Mrs. M had finished her education degree a couple of years before we moved to Muncie, IN, so I could do the doctorate. After subbing for a time, followed by a half-time position, her first permanent teaching gig was with the Muncie Community Schools. Her school was one of the relatively inner-city elementary schools, on the side of town where folks didn’t live if they could help it. She did a good job, of course, and I suspect her experience stood her in good stead down here in Mondoville, where many of her students come from disadvantaged backgrounds.
But we’ve been gone from Muncie for nearly 15 years now, and as I’ve kept track of the news up there, I’ve watched the city’s public schools decline as enrollment dropped and the tax base dwindled — life in the Rust Belt. The factories shut down, and the people who could get out did so — either to the burbs or to a different locale entirely. And the schools took a lot of the hit. Schools were closed; teachers were sacked.
Things reached a nadir when the state of Indiana took over the school system last year, as a result of financial distress. (If it’s any clue, Muncie was one of two systems in this particular situation. The other? Gary, IN.)

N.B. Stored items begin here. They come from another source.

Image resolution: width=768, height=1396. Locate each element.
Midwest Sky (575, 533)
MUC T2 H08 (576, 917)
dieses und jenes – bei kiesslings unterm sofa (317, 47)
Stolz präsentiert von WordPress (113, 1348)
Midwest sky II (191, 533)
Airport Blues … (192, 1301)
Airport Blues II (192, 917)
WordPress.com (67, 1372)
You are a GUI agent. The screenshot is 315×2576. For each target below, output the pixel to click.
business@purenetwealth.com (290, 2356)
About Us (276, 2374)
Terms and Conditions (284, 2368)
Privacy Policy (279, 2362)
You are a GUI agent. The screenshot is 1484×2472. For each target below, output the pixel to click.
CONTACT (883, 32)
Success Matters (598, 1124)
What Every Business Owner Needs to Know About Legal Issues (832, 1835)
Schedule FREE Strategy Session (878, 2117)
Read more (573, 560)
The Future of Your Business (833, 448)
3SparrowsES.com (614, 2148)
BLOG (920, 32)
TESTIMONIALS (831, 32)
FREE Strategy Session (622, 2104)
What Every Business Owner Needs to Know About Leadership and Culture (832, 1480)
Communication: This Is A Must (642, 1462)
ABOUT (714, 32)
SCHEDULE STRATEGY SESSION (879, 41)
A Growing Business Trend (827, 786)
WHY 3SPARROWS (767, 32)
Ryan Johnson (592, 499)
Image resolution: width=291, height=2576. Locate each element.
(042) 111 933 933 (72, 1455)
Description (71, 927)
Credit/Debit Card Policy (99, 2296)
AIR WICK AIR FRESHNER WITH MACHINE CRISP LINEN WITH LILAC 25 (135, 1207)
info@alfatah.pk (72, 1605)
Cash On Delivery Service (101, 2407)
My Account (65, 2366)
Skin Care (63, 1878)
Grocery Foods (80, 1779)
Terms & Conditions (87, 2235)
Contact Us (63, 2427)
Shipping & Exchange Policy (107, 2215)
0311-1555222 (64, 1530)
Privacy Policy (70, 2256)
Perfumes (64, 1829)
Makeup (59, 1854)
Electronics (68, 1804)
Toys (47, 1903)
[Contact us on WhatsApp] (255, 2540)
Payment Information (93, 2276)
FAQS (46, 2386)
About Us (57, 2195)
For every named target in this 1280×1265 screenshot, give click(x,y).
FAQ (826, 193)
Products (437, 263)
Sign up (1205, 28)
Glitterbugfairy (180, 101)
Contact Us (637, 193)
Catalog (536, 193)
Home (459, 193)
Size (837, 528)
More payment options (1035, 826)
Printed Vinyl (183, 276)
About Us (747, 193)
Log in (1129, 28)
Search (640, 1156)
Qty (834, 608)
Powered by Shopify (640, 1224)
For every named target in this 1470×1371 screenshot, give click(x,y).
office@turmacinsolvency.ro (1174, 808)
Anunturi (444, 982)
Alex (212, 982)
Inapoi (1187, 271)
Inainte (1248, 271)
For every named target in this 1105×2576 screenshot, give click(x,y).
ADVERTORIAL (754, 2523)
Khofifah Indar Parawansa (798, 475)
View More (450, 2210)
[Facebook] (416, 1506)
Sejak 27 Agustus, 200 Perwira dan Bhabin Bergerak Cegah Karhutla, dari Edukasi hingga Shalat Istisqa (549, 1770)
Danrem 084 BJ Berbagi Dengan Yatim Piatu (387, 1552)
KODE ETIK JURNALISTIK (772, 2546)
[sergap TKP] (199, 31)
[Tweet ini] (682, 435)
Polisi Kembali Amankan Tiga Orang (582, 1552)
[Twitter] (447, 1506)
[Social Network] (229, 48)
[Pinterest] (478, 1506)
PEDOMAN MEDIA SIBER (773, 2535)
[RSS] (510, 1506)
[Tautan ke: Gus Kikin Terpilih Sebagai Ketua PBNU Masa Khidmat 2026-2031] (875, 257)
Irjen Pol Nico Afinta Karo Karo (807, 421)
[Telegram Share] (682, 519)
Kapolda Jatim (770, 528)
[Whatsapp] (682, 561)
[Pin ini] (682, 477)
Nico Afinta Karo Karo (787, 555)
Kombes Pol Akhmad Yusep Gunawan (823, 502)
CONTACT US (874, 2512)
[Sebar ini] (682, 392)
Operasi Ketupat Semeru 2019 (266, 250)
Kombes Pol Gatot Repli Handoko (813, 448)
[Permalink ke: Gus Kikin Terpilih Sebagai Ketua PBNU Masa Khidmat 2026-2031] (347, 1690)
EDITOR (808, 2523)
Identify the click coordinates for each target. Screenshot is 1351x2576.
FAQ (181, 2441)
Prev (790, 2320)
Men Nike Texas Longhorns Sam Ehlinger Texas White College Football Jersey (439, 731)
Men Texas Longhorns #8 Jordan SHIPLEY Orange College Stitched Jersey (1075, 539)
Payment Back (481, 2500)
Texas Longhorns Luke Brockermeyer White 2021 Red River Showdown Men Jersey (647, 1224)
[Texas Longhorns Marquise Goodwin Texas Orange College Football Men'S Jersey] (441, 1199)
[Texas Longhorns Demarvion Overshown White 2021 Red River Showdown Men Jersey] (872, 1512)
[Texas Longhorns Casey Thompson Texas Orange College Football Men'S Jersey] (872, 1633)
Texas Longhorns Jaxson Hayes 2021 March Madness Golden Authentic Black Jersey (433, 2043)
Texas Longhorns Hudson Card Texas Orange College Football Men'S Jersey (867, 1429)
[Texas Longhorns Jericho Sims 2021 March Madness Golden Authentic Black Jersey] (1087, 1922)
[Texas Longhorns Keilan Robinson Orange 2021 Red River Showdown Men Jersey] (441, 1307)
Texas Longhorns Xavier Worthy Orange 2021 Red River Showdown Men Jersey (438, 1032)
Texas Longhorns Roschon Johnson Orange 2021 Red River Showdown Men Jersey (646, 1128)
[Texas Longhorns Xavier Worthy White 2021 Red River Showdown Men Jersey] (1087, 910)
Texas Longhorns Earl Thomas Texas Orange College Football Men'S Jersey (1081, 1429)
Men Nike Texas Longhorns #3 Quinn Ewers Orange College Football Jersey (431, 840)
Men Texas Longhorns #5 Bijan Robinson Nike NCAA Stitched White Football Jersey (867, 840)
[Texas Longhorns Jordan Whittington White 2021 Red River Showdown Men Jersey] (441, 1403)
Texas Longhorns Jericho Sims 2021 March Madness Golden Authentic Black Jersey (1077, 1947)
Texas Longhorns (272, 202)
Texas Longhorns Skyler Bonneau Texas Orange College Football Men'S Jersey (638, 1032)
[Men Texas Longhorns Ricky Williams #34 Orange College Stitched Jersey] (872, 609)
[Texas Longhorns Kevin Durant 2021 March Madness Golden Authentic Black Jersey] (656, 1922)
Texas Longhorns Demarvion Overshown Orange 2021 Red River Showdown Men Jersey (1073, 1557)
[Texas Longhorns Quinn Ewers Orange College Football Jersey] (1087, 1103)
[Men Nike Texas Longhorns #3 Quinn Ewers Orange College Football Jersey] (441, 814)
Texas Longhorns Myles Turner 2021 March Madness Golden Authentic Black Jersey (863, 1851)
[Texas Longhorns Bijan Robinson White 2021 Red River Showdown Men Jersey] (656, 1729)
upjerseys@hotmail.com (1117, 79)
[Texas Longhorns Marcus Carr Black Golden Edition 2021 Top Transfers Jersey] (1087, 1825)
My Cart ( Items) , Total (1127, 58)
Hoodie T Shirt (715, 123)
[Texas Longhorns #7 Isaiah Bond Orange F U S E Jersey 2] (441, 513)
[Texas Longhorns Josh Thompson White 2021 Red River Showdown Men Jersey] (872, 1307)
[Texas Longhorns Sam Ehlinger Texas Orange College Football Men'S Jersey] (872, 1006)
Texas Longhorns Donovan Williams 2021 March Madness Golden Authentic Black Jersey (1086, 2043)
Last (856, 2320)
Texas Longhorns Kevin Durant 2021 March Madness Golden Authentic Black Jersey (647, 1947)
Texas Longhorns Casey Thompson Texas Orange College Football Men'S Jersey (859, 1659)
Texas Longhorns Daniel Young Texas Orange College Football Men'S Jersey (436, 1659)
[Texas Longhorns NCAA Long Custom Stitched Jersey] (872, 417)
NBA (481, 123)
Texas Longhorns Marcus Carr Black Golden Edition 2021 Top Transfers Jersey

However, I found something interesting in my e-mail today — a letter from the new president of Ball State U, my doctoral alma mater. Apparently there is a bill before the legislature that essentially would allow BSU to take over administration of Muncie Community Schools. I don’t know if this is unprecedented, but it’s new to me. It does make a certain amount of sense — from its origins as the State Normal School through its years as a teachers’ college, BSU has always been concerned with public primary and secondary education. Additionally, Burris Laboratory School (a public school affiliated with the University) has always done well — and had we stayed in Muncie, it’s likely where I would have wanted the Spawn to attend. On the other hand, the article from the Star-Press makes it sound like the enterprise has elements of a coup, and local government officials seemed surprised by all this.
So I guess we’ll see. But as someone with a sentimental spot for Muncie and its schools, I hope they can get things worked out.